**What to produce:** What is expected is a word-for-word copy of all the entries.
___ The data
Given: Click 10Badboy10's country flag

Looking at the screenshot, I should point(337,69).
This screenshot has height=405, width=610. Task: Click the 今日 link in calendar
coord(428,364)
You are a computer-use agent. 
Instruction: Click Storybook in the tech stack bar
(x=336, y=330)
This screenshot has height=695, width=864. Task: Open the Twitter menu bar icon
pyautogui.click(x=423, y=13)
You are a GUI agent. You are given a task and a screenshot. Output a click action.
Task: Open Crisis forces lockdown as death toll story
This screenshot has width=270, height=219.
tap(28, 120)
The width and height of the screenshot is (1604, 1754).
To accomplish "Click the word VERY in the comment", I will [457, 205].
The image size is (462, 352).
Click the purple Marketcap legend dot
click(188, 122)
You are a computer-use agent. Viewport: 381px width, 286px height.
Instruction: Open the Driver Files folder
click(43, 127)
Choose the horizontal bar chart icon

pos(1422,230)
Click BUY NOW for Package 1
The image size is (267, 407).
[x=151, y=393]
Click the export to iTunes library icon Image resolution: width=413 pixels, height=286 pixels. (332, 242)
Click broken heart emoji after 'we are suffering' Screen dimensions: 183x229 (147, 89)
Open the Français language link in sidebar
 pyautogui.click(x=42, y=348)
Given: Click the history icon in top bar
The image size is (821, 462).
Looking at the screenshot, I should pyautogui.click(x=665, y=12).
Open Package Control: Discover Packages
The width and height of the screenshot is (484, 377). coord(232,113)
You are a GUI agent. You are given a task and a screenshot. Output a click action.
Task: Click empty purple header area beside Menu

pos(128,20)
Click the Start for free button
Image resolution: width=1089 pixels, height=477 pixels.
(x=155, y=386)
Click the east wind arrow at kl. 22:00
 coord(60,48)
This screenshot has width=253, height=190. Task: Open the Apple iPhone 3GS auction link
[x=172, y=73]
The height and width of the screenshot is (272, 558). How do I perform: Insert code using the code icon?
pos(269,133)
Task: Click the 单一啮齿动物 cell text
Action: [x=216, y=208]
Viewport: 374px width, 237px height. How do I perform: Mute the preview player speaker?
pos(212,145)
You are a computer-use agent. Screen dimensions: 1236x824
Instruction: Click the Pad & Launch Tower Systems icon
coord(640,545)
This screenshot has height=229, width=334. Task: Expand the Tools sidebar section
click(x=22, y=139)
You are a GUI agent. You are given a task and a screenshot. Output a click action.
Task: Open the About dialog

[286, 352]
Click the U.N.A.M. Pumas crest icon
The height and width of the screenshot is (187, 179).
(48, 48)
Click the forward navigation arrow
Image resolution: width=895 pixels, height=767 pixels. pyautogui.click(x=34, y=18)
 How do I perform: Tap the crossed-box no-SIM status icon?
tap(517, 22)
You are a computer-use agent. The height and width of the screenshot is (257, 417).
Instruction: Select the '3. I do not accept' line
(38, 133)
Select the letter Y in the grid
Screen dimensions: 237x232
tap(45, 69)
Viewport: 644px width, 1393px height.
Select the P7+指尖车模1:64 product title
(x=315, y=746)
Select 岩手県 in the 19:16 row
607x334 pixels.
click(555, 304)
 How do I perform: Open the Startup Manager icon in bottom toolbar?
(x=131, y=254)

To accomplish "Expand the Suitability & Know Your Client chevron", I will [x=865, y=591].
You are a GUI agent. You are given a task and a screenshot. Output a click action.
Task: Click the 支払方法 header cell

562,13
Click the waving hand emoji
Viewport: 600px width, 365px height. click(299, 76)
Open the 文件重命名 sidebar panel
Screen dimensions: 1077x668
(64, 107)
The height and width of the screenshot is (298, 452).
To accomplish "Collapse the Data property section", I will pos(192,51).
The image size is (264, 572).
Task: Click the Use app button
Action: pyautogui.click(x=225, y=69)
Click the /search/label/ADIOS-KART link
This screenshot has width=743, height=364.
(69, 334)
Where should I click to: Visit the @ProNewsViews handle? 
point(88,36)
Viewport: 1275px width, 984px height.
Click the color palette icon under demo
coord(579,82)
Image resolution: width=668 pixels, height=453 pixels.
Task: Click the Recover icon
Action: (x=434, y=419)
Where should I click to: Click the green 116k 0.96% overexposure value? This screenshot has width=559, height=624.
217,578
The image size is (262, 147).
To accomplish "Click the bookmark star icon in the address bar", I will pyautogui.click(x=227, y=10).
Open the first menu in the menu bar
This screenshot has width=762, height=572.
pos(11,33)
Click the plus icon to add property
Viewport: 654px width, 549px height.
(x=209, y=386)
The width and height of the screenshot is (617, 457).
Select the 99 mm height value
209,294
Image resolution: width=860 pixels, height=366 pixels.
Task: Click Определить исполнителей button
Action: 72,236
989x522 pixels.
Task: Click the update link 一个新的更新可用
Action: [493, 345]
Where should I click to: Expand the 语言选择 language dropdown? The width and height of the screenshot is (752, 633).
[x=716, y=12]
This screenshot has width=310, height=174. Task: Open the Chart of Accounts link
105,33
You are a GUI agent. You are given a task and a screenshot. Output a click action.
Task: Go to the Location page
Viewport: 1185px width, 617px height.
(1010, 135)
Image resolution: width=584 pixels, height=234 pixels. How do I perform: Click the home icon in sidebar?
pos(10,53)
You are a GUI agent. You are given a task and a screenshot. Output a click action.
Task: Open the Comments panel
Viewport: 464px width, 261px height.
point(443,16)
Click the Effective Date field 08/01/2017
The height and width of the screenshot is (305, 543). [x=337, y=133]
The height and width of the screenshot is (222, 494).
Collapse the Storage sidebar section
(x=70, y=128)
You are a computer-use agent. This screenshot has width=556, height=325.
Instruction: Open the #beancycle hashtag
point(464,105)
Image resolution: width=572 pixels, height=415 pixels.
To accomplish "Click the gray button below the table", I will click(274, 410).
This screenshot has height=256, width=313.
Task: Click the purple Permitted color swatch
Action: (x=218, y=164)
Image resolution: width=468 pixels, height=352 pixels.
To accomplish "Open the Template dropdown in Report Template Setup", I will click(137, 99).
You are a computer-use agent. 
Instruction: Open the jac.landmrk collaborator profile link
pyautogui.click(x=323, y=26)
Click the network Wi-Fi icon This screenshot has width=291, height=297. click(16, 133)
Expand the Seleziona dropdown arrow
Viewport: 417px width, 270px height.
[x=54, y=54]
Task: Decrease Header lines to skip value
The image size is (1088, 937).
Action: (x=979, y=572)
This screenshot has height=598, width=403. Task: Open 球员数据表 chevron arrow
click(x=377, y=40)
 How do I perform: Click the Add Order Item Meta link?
______
**Response box:**
Given: Click 10Badboy10's country flag

Looking at the screenshot, I should point(337,69).
This screenshot has height=405, width=610. Task: Click the 今日 link in calendar
coord(428,364)
You are a computer-use agent. 
Instruction: Click Storybook in the tech stack bar
(x=336, y=330)
This screenshot has height=695, width=864. Task: Open the Twitter menu bar icon
pyautogui.click(x=423, y=13)
You are a GUI agent. You are given a task and a screenshot. Output a click action.
Task: Open Crisis forces lockdown as death toll story
This screenshot has width=270, height=219.
tap(28, 120)
The width and height of the screenshot is (1604, 1754).
To accomplish "Click the word VERY in the comment", I will [457, 205].
The image size is (462, 352).
Click the purple Marketcap legend dot
click(188, 122)
You are a computer-use agent. Viewport: 381px width, 286px height.
Instruction: Open the Driver Files folder
click(43, 127)
Choose the horizontal bar chart icon

pos(1422,230)
Click BUY NOW for Package 1
The image size is (267, 407).
[x=151, y=393]
Click the export to iTunes library icon Image resolution: width=413 pixels, height=286 pixels. (332, 242)
Click broken heart emoji after 'we are suffering' Screen dimensions: 183x229 (147, 89)
Open the Français language link in sidebar
 pyautogui.click(x=42, y=348)
Given: Click the history icon in top bar
The image size is (821, 462).
Looking at the screenshot, I should pyautogui.click(x=665, y=12).
Open Package Control: Discover Packages
The width and height of the screenshot is (484, 377). coord(232,113)
You are a GUI agent. You are given a task and a screenshot. Output a click action.
Task: Click empty purple header area beside Menu

pos(128,20)
Click the Start for free button
Image resolution: width=1089 pixels, height=477 pixels.
(x=155, y=386)
Click the east wind arrow at kl. 22:00
 coord(60,48)
This screenshot has width=253, height=190. Task: Open the Apple iPhone 3GS auction link
[x=172, y=73]
The height and width of the screenshot is (272, 558). How do I perform: Insert code using the code icon?
pos(269,133)
Task: Click the 单一啮齿动物 cell text
Action: [x=216, y=208]
Viewport: 374px width, 237px height. How do I perform: Mute the preview player speaker?
pos(212,145)
You are a computer-use agent. Screen dimensions: 1236x824
Instruction: Click the Pad & Launch Tower Systems icon
coord(640,545)
This screenshot has height=229, width=334. Task: Expand the Tools sidebar section
click(x=22, y=139)
You are a GUI agent. You are given a task and a screenshot. Output a click action.
Task: Open the About dialog

[286, 352]
Click the U.N.A.M. Pumas crest icon
The height and width of the screenshot is (187, 179).
(48, 48)
Click the forward navigation arrow
Image resolution: width=895 pixels, height=767 pixels. pyautogui.click(x=34, y=18)
 How do I perform: Tap the crossed-box no-SIM status icon?
tap(517, 22)
You are a computer-use agent. The height and width of the screenshot is (257, 417).
Instruction: Select the '3. I do not accept' line
(38, 133)
Select the letter Y in the grid
Screen dimensions: 237x232
tap(45, 69)
Viewport: 644px width, 1393px height.
Select the P7+指尖车模1:64 product title
(x=315, y=746)
Select 岩手県 in the 19:16 row
607x334 pixels.
click(555, 304)
 How do I perform: Open the Startup Manager icon in bottom toolbar?
(x=131, y=254)

To accomplish "Expand the Suitability & Know Your Client chevron", I will [x=865, y=591].
You are a GUI agent. You are given a task and a screenshot. Output a click action.
Task: Click the 支払方法 header cell

562,13
Click the waving hand emoji
Viewport: 600px width, 365px height. click(299, 76)
Open the 文件重命名 sidebar panel
Screen dimensions: 1077x668
(64, 107)
The height and width of the screenshot is (298, 452).
To accomplish "Collapse the Data property section", I will pos(192,51).
The image size is (264, 572).
Task: Click the Use app button
Action: pyautogui.click(x=225, y=69)
Click the /search/label/ADIOS-KART link
This screenshot has width=743, height=364.
(69, 334)
Where should I click to: Visit the @ProNewsViews handle? 
point(88,36)
Viewport: 1275px width, 984px height.
Click the color palette icon under demo
coord(579,82)
Image resolution: width=668 pixels, height=453 pixels.
Task: Click the Recover icon
Action: (x=434, y=419)
Where should I click to: Click the green 116k 0.96% overexposure value? This screenshot has width=559, height=624.
217,578
The image size is (262, 147).
To accomplish "Click the bookmark star icon in the address bar", I will pyautogui.click(x=227, y=10).
Open the first menu in the menu bar
This screenshot has width=762, height=572.
pos(11,33)
Click the plus icon to add property
Viewport: 654px width, 549px height.
(x=209, y=386)
The width and height of the screenshot is (617, 457).
Select the 99 mm height value
209,294
Image resolution: width=860 pixels, height=366 pixels.
Task: Click Определить исполнителей button
Action: 72,236
989x522 pixels.
Task: Click the update link 一个新的更新可用
Action: [493, 345]
Where should I click to: Expand the 语言选择 language dropdown? The width and height of the screenshot is (752, 633).
[x=716, y=12]
This screenshot has width=310, height=174. Task: Open the Chart of Accounts link
105,33
You are a GUI agent. You are given a task and a screenshot. Output a click action.
Task: Go to the Location page
Viewport: 1185px width, 617px height.
(1010, 135)
Image resolution: width=584 pixels, height=234 pixels. How do I perform: Click the home icon in sidebar?
pos(10,53)
You are a GUI agent. You are given a task and a screenshot. Output a click action.
Task: Open the Comments panel
Viewport: 464px width, 261px height.
point(443,16)
Click the Effective Date field 08/01/2017
The height and width of the screenshot is (305, 543). [x=337, y=133]
The height and width of the screenshot is (222, 494).
Collapse the Storage sidebar section
(x=70, y=128)
You are a computer-use agent. This screenshot has width=556, height=325.
Instruction: Open the #beancycle hashtag
point(464,105)
Image resolution: width=572 pixels, height=415 pixels.
To accomplish "Click the gray button below the table", I will click(274, 410).
This screenshot has height=256, width=313.
Task: Click the purple Permitted color swatch
Action: (x=218, y=164)
Image resolution: width=468 pixels, height=352 pixels.
To accomplish "Open the Template dropdown in Report Template Setup", I will click(137, 99).
You are a computer-use agent. 
Instruction: Open the jac.landmrk collaborator profile link
pyautogui.click(x=323, y=26)
Click the network Wi-Fi icon This screenshot has width=291, height=297. click(16, 133)
Expand the Seleziona dropdown arrow
Viewport: 417px width, 270px height.
[x=54, y=54]
Task: Decrease Header lines to skip value
The image size is (1088, 937).
Action: (x=979, y=572)
This screenshot has height=598, width=403. Task: Open 球员数据表 chevron arrow
click(x=377, y=40)
 How do I perform: Click the Add Order Item Meta link?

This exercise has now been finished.